Rewrite all the items below as a numbered list, leaving out blank lines and the pictures.

— INFORMATION SUPPLIED —
BEGIN

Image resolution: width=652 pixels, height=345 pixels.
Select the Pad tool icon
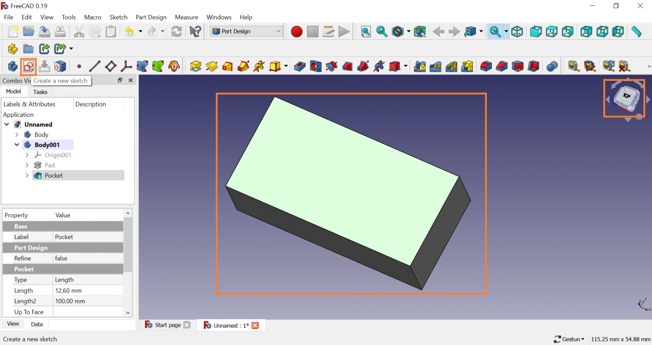pos(196,67)
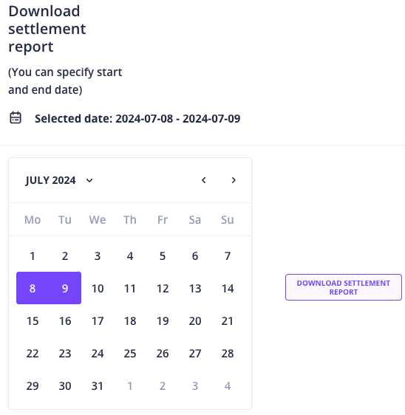This screenshot has height=415, width=405.
Task: Select July 12 in the Friday column
Action: [x=163, y=288]
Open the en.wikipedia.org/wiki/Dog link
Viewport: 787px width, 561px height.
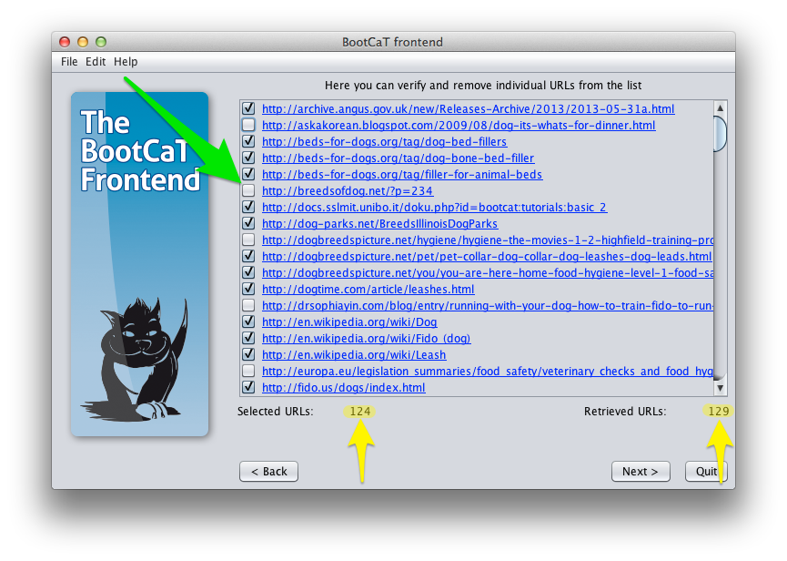pyautogui.click(x=349, y=321)
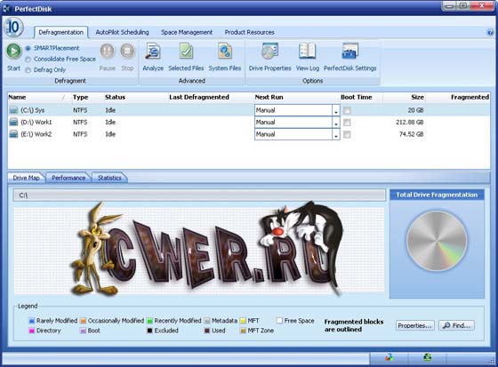Click the System Files icon
The width and height of the screenshot is (498, 367).
[225, 52]
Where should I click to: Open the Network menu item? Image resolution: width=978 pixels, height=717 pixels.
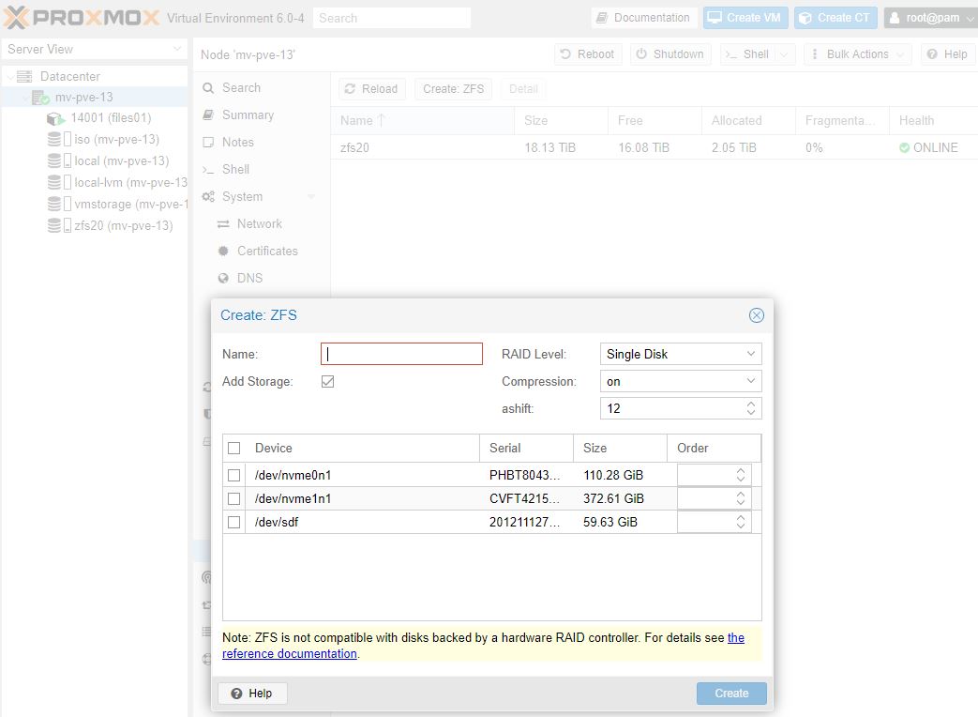pyautogui.click(x=259, y=223)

END

— FINAL RESULT —
1. Image resolution: width=652 pixels, height=345 pixels.
2. Select the Pad tool icon
3. pos(196,67)
4. This screenshot has height=415, width=405.
5. Task: Select July 12 in the Friday column
6. Action: [x=163, y=288]
7. Open the en.wikipedia.org/wiki/Dog link
8. Viewport: 787px width, 561px height.
9. pyautogui.click(x=349, y=321)
10. Click the System Files icon
11. The width and height of the screenshot is (498, 367).
12. [225, 52]
13. Where should I click to: Open the Network menu item? Image resolution: width=978 pixels, height=717 pixels.
14. pyautogui.click(x=259, y=223)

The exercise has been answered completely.